A way to solve both issues is to adopt a shared state between server and client, where to keep track of the fetched data and anything else that has already been elaborated server-side in the controller of the main component.

In our approach we chose to use a simple custom state manager (app/stateman.js) to store and retrieve data. This also comes useful to achieve communication across different components.

In server routes

We add our state manager to the required modules at the beginning of app/server/index.js:

const stateManager = require('../stateman.js');

The Express routes need to be modified, passing down a new instance of the state at every request in the attrs:

Object.keys(routes).forEach((route) => {

    router.get(route, (req, res, next) => {
        const module = routes[route];
        const onmatch = module.onmatch || (() => module);
        const render = module.render || (a => a);

        // Istantiate a new state at every request
        const stateman = Object.create(stateManager);
        stateman.init();

        const attrs = Object.assign({}, req.params, req.query, { stateman });

        Promise.resolve()
            .then(() => m(onmatch(attrs, req.url) || 'div', attrs))
            .then(render)
            .then(toHTML)
            .then((html) => {
                res.type('html').send(html);
            })
            .catch(next);
    });
});

In components

We change our main components to use the state manager, which can be accessed via the vnode.state property:

oninit: vnode => new Promise((resolve) => {
    const stateman = vnode.attrs.stateman;
    if (!stateman.get('home.content')) {
        vnode.state.loading = true;
        resources.getSection('index')
            .then((content) => {
                vnode.state.content = content;
                stateman.set('home.content', content);
                vnode.state.loading = false;
                m.redraw();
                resolve();
            })
            .catch((err) => {
                vm.error = err;
                m.redraw();
                resolve();
            });
    } else {
        vnode.state.content = stateman.get(statePrefix + '.content');
        resolve();
    }
})

Instead of calling the resources.getSection() async fetch function directly as before, we first check if there's a hit for the key home.content in our state, using our state manager method stateman.get():

stateman.get('home.content')

Think it as a cache, where we avoid to fetch the data if we already have it. If the fetch is successful, we store the fetched data with our state manager method stateman.set():

stateman.set('home.content', content)

This won't affect the execution of the oninit on the server side because, as we said, we instance a new state at every request, so we will always have to perform the fetch. It will instead let the client avoid skip the fetch when the data is already available in the state, both if it comes from the server through the shared state or if it has already been fetched before in the SPA.

In server layout

On the server side, once the Promise of the async oninit of our main components is resolved, the state won't undergo further changes. At that point it's ready to be shared with the client, passing the data to the SPA.
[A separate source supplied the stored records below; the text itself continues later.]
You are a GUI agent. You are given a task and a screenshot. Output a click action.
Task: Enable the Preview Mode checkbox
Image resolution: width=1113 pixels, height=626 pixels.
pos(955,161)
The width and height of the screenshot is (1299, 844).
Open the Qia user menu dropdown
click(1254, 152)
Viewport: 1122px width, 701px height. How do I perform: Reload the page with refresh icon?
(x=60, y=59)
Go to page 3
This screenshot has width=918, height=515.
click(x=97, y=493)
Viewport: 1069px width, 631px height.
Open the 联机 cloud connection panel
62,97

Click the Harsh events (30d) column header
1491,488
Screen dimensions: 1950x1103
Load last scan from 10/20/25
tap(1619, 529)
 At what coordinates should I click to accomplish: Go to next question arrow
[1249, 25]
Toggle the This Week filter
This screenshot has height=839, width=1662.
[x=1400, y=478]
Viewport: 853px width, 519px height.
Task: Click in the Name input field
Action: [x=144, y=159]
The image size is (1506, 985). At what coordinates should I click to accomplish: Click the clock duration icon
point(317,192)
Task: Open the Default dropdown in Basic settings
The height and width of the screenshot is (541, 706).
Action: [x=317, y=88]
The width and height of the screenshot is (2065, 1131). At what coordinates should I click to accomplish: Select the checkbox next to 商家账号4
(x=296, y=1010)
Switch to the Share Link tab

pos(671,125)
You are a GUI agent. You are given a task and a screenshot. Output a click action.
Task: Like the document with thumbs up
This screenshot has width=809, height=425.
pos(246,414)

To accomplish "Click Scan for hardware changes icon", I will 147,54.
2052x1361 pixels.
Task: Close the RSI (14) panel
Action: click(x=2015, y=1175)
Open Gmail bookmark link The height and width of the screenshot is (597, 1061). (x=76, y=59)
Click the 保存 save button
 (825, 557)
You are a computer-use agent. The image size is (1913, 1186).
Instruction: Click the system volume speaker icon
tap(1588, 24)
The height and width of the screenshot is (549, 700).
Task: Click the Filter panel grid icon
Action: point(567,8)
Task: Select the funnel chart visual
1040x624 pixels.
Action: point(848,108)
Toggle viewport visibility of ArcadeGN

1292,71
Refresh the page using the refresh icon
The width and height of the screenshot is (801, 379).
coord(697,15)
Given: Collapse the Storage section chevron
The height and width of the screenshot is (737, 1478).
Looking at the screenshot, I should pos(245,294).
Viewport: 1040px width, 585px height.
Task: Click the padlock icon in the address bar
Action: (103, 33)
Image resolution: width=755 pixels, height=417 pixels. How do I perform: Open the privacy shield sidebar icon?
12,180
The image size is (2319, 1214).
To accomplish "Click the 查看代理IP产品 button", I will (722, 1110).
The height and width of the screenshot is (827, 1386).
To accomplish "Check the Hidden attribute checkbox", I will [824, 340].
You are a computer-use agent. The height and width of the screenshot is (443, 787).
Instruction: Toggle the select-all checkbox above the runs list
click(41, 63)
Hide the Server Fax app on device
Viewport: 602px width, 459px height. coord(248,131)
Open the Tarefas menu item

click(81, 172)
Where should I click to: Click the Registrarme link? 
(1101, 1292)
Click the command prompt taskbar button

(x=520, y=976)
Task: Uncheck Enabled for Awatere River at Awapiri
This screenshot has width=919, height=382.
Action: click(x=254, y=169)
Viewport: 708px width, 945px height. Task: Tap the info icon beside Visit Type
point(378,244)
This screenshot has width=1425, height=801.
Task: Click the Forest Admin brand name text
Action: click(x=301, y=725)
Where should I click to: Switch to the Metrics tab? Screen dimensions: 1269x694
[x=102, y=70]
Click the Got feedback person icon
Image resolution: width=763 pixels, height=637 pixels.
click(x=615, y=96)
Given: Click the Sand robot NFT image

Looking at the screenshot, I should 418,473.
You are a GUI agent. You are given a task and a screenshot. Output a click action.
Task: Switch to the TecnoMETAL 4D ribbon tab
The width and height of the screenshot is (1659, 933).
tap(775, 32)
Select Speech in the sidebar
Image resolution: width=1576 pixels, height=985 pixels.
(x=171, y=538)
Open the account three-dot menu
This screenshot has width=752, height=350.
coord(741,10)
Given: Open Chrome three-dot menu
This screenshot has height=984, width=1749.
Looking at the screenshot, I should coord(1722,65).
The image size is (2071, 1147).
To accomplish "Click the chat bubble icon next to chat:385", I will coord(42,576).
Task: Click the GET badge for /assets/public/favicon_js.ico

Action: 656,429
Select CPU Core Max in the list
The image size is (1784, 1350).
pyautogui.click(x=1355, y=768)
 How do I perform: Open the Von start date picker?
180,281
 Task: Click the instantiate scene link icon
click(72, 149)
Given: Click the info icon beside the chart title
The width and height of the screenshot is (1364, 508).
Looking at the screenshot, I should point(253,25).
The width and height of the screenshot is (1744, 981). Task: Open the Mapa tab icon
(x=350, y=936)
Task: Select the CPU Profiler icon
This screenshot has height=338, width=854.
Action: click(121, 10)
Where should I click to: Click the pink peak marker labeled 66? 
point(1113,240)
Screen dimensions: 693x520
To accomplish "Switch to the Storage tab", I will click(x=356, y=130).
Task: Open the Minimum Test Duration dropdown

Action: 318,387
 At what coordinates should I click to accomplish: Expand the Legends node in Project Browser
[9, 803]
As previously anticipated in the Layout section, this line of code does the trick:

m('script', `window.__preloadedState = ${vnode.attrs.stateman._getString()}`),

We are using here the stateman._getString() method of our custom state manager, which simply returns a stringified version of our state's object. In this way we can inject it as a string into the HTML and make it readable as a script by the SPA.

In client routes

As we did with the Express routes on the server side, we need to edit the Mithril routes on the client side to pass the state down to our main components. The difference here is that we are creating a single istance of the state at the init of our app to be used across the components:

const m = require('mithril');
const routes = require('./routes.js');
const stateManager = require('./stateman.js');
const resources = require('./resources.js');

const sharedState = window.__preloadedState || {};

// Get app state from server shared state
const stateman = Object.create(stateManager);
stateman.init(sharedState);

const clientRoutes = {};

const attrs = { stateman };
Object.keys(routes).forEach((route) => {
    clientRoutes[route] = {
        onmatch: (args, requestedPath) => routes[route].onmatch ? routes[route].onmatch(attrs, requestedPath) : routes[route],
        render: (vnode) => {
            Object.assign(vnode.attrs, attrs);
            return vnode;
        }
    };
});

m.route.prefix('');
m.route(document.body, '/', clientRoutes);

The stateman.get() and stateman.get() methods, when called on the common state manager passed down via vnode.state in our main components as seen before, can then be used as cache manager and also to implement cross component communication.